Patoche à la Juve' :
Patoche à la Juve’ : « A por la Quinta »

Nul n’est prophète en France.

En se qualifiant pour la cinquième finale de Ligue des Champions de sa carrière, Patrice Evra se rapproche du record de participation de la légende milanaise , Paolo Maldini (6), et égale celles de Seedorf et Van der Saar. Malgré un ton en dessous en terme de qualité intrinsèque par rapport aux joueurs cités précédemment, l’exploit de Patoche, car il s’agit bien là d’un exploit, reste retentissant. Pourtant, bien qu’apprécié et reconnu partout où il est passé, il est très loin de faire l’unanimité en France. La faute à une conjoncture difficile et des performances en deça de son niveau en club. En effet, il est tombé dans une des périodes les plus sombres de l’équipe de France. Entre 2006 et 2010, les transitions générationnelles qui sont censées renouveler l’effectif ne se sont pas faites. Un vide qui fut de plus géré par un sélectionneur incompétent,aux choix trop souvent incompréhensibles. Une crise de formation d’autant plus significative que deux des meilleurs joueurs de cette génération, Evra et Ribery, ne sont pas passés par de centres de formation.

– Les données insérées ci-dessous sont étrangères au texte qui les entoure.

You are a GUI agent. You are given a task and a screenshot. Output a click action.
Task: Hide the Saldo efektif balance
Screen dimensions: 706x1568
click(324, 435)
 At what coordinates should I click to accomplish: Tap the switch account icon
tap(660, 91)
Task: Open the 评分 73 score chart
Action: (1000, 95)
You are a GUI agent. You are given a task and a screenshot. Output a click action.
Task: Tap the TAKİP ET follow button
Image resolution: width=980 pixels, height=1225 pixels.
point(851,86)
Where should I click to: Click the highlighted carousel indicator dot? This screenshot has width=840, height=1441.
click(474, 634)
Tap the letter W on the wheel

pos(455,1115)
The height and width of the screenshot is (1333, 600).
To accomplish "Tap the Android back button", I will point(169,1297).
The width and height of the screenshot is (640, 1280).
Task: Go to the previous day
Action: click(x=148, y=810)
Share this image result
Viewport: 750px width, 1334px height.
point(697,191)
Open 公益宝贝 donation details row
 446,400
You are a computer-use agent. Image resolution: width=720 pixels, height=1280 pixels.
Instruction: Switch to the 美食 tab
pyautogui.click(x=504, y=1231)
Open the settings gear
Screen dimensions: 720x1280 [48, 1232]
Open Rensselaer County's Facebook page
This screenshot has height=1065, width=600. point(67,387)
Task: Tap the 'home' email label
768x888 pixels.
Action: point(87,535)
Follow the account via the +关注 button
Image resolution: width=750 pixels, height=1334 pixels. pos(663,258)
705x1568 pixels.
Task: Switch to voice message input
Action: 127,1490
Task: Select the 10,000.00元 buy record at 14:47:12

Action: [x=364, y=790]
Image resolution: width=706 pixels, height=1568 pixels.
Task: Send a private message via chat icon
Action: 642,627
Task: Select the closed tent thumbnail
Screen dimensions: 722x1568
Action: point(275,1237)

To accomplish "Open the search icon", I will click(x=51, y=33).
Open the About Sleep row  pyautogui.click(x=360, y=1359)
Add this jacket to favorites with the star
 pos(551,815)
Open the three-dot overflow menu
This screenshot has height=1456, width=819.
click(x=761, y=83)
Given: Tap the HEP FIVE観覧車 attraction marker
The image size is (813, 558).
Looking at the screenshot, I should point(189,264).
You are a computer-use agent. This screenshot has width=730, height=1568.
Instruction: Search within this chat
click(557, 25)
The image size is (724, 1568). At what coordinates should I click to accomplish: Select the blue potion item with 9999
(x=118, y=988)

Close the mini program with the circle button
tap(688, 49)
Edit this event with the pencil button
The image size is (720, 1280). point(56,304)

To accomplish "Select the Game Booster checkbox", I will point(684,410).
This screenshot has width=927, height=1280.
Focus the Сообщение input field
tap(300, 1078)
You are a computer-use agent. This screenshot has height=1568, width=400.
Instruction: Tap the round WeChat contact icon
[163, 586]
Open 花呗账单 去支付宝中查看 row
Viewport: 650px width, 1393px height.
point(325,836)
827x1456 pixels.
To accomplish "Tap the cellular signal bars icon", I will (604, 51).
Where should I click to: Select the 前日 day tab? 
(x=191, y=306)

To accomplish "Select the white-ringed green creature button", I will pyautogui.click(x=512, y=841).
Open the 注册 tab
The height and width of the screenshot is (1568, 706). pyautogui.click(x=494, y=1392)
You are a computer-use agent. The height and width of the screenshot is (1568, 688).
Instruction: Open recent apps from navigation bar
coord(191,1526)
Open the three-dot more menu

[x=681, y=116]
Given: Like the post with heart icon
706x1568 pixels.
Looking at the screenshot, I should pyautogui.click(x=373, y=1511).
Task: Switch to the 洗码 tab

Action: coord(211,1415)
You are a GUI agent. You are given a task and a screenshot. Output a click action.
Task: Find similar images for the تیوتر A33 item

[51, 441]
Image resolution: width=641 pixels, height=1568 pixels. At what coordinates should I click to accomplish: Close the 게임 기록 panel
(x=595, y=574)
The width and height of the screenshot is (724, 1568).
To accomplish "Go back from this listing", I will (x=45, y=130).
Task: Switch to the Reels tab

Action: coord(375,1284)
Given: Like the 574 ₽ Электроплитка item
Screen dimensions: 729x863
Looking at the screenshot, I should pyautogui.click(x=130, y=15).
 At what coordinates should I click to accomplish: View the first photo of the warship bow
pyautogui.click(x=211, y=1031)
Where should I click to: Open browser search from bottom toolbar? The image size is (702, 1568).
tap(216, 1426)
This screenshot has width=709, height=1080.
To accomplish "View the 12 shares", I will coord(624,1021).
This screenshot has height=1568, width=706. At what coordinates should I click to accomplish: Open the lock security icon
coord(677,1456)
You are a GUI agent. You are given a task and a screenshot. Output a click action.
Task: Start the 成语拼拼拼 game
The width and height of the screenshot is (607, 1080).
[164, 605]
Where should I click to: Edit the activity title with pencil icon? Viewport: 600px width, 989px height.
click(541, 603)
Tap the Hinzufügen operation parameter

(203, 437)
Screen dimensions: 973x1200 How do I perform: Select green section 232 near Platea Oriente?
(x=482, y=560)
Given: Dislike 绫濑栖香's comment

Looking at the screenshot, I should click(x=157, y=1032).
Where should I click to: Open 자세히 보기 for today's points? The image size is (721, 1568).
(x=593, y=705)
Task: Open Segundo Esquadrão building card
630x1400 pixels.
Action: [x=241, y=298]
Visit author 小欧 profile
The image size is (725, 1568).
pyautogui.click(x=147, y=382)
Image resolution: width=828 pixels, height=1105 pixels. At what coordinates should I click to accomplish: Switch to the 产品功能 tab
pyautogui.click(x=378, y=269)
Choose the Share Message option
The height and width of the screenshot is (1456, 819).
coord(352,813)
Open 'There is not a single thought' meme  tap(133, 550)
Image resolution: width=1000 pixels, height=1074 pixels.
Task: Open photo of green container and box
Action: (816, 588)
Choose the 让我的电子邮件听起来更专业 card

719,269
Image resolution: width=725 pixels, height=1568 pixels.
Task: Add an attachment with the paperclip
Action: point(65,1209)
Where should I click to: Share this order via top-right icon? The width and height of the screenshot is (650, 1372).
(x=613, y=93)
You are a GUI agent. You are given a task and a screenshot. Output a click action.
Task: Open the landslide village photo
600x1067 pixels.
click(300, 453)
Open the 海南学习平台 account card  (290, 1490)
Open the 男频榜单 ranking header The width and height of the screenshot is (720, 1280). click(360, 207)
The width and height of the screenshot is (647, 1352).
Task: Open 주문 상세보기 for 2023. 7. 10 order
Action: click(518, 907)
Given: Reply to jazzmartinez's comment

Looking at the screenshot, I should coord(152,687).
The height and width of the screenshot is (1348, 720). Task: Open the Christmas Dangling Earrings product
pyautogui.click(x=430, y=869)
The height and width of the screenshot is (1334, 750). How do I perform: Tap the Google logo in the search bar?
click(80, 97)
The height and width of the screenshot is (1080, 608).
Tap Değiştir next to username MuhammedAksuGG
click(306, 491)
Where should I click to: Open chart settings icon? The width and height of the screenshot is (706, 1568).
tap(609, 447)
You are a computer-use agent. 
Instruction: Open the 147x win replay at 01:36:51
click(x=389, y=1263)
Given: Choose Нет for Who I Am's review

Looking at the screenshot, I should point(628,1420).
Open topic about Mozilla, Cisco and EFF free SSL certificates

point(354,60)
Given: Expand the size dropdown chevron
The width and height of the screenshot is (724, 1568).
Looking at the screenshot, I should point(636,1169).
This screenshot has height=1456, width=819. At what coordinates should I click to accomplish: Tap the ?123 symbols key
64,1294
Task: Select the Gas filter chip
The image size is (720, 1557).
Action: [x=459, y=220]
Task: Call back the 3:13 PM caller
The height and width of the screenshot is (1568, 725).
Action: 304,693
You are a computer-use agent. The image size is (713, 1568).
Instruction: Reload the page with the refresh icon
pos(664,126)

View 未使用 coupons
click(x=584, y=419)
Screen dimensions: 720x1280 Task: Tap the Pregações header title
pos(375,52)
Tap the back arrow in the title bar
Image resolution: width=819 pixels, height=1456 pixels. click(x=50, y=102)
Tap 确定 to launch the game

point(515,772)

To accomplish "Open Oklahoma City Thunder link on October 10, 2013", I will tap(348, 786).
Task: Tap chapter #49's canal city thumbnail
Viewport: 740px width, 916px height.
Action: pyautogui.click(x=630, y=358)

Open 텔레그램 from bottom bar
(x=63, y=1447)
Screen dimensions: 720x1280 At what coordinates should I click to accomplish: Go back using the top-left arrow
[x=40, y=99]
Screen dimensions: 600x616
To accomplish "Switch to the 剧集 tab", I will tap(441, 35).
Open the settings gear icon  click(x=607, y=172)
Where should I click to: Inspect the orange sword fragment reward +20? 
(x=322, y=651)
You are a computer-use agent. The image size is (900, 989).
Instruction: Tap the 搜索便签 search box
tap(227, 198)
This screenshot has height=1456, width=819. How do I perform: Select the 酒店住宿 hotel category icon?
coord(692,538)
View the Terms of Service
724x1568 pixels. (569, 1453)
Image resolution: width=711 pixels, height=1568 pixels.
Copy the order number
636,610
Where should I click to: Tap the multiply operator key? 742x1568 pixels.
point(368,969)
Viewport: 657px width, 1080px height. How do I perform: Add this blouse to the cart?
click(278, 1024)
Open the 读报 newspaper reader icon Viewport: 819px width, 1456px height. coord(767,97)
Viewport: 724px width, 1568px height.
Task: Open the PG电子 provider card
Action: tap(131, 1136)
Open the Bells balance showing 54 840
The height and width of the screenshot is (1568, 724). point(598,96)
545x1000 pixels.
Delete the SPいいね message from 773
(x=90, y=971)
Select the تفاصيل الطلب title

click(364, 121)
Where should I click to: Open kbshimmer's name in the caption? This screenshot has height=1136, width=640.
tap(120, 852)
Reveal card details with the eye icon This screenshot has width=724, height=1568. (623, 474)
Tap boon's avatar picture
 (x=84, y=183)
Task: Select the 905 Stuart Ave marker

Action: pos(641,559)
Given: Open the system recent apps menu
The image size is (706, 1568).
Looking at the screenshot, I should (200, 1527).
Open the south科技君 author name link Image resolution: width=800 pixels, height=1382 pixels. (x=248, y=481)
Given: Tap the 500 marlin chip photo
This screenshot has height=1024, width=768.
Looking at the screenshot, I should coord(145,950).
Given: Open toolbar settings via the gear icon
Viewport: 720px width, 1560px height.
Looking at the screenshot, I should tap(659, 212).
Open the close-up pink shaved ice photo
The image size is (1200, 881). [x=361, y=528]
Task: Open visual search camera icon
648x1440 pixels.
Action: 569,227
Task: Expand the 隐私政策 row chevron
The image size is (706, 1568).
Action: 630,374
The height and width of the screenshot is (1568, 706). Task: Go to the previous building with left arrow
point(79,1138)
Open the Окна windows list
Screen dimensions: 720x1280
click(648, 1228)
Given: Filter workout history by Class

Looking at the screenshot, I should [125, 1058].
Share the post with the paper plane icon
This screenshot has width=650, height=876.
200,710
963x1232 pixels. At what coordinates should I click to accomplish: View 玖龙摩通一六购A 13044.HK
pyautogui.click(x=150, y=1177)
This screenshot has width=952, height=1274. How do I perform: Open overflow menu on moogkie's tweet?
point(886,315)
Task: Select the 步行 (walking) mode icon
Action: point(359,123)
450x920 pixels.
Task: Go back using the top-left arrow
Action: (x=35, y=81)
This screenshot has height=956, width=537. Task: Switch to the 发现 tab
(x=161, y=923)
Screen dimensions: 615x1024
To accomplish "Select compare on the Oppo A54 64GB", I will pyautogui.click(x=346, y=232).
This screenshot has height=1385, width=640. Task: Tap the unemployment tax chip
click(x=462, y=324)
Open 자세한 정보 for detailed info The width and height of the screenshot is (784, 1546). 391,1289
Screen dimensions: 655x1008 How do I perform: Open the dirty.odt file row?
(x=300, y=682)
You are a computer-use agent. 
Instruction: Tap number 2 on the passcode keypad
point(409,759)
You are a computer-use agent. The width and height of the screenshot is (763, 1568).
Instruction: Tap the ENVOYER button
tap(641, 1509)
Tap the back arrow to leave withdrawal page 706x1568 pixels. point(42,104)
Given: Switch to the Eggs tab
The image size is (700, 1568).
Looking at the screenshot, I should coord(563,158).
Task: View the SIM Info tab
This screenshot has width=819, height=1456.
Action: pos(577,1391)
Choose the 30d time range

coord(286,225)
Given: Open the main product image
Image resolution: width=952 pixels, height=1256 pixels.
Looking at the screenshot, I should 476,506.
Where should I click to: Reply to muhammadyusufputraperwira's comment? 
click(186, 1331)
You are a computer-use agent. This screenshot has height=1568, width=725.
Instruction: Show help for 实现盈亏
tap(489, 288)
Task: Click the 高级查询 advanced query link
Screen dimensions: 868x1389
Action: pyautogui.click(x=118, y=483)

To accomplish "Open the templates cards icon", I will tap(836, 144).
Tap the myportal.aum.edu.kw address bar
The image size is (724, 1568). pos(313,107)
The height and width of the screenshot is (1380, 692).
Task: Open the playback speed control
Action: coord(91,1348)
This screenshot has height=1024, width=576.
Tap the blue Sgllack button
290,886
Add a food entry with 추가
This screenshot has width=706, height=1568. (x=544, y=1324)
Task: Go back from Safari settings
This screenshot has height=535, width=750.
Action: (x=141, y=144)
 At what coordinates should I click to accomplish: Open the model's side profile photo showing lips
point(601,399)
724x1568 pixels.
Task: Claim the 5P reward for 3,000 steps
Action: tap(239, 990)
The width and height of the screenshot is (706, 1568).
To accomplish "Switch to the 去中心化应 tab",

L’apothéose de cette situation fut bien entendu Knysna. Alors que le football français connaissait la pire crise de son histoire, Evra, alors capitaine, se retrouve au centre de toutes les attentions. Les critiques acerbes prennent une nouvelle ampleur. Considéré comme un mauvais capitaine, une racaille, un débile (alors qu’il parle 5 langues, le français moyen 1,5), lui et les autres mutins sont les conséquences d’une d’une folie commerciale de la part de l’Equipe et surtout d’une gestion catastrophique de la fédération de l’après 2006.

Le peuple et Thuram réclament sa tête, il se verra « seulement » sanctionné de cinq matchs de suspension et enverra un des plus beaux K.O verbal du XXIème siecle : « il ne suffit pas de se balader avec des livres sur l’esclavage, des lunettes et un chapeau pour devenir Malcom X ».

Depuis, Evra s’est vu retirer le brassard, joue les seconds rôles, et a envoyé quelques consultants dans les cordes. Mais l’homme ne change pas. Et lorsque la situation devient grave, agit. Par exemple, le 10 septembre, à la mi temps d’un lors Biélorussie – France. Fantomatiques, les Bleus sont menés 1-0. Pat’, non titulaire, car ayant vécu un drame familial le jour même intervient alors dans le vestiaire. Ribery se souvient d’un « un discours d’homme qui a fait du bien à tout le monde. Il nous a dit qu’à un moment donné, il fallait se lâcher. Qu’on avait le plus grand respect pour la Biélorussie, mais qu’on était l’équipe de France et que si on voulait consolider notre deuxième place, il fallait montrer un autre visage». Le résultat est sans appel : les bleus l’ont emporté 4-2.

Le plus ironique dans l’histoire, est que les médias ont souvent pointé du doigt l’absence de leader dans l’équipe de France, mais ne veulent pas du plus grand leader depuis Didier Deschamps.

La carrière d’Evra est sur la fin. A 34 ans, il lui reste peut être une, deux, voire trois saisons à jouer. Mais peu importe. Une merveilleuse aventure se terminera, laissant sûrement place à une autre, finalement proche de son plus grand rôle : le joueur devrait laisser place à l’entraîneur. Mais l’homme, lui, ne changera pas.